Fake psychics are almost as compelling as the real deal. Being a psychic, medium, or other afterlife mediator is rarely a lucrative career, but the flash-in-the-pan attention it can garner has drawn many aspiring supernatural superstars to the field. Fake mediums and other supernatural frauds have a long history in America and beyond, inspiring figures like Harry Houdini to dedicate their lives to exposing the hoaxes.
When it comes to supernatural phenomena, the burden of proof always falls on the person who claims that they can communicate with the dead or banish bad spirits. If you say that's what you can do, then that's what you're expected to do - but these fake psychics and other charlatans instead prey on the fear and grief of others to make their tricks seem believable. Here are just a few of the trickiest psychic frauds who have been making the rounds.
The most common depiction of a medium often includes a group of people sitting around a table watching a crystal ball, waiting to hear rapping sounds indicating that someone is trying to communicate with the leader of the séance.
Those rapping sounds, however, can be directly traced back to the Fox sisters - Leah, Margaret, and Kate - whose antics shaped the future of American spiritualism. As religious movements were gaining strength, the sisters discovered that they could make rapping sounds by cracking their joints, which they used to convince others that they were communing with the dead. Eventually, Margaret and Kate confessed to their trick, though Margaret recanted her confession when she hit a period of poverty later in life.
Miss Cleo was once a mainstay of the late-night infomercial circuit, promising that she'd reveal the future to callers using tarot cards and other psychic methods. In actuality, Miss Cleo was Youree Dell Harris, a woman from Los Angeles who joined the Psychic Readers Network in the late '90s. The network was later fined for fraudulent claims and billing deception, and ultimately revealed to not even be filmed live - they were delivered from a script. Though Harris herself was not indicted, she was the face of a company with serious lapses in ethics, making her one of the most visible fake psychics in history.

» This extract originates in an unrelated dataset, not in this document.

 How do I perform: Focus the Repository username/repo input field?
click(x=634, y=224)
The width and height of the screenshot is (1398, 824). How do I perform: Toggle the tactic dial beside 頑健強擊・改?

Sylvia Browne was one of the best-known television psychics, especially for her work with police in finding missing people. Unfortunately, most of her predictions were revealed to be completely wrong - on more than one occasion, Browne said that missing people were dead when they were later found alive.
In one particular case, she told the mother of missing girl Amanda Berry that her daughter was dead. The mother died two years later - seven years before her daughter was found alive. In fact, according to the Committee for Skeptical Inquiry, of the cases with conclusive endings, none of Browne's predictions were actually correct.
Uri Geller is one of the world's most famous (or maybe infamous) psychics, best known for his apparent spoon-bending ability. However, during a 1973 appearance on The Tonight Show, the host coerced Geller into using objects he selected rather than Geller's usual equipment. After spending some time contemplating the objects, he claimed that he wasn't feeling strong enough to perform his feats and called it off. Carson, the host that evening, was familiar with stage magic and had set the situation up to prevent Geller from using sleight of hand or other trickery. When Geller declined to perform without his own spoons and other objects, it was a pretty clear signal that when he wasn't in control Geller's powers seemed to mysteriously vanish.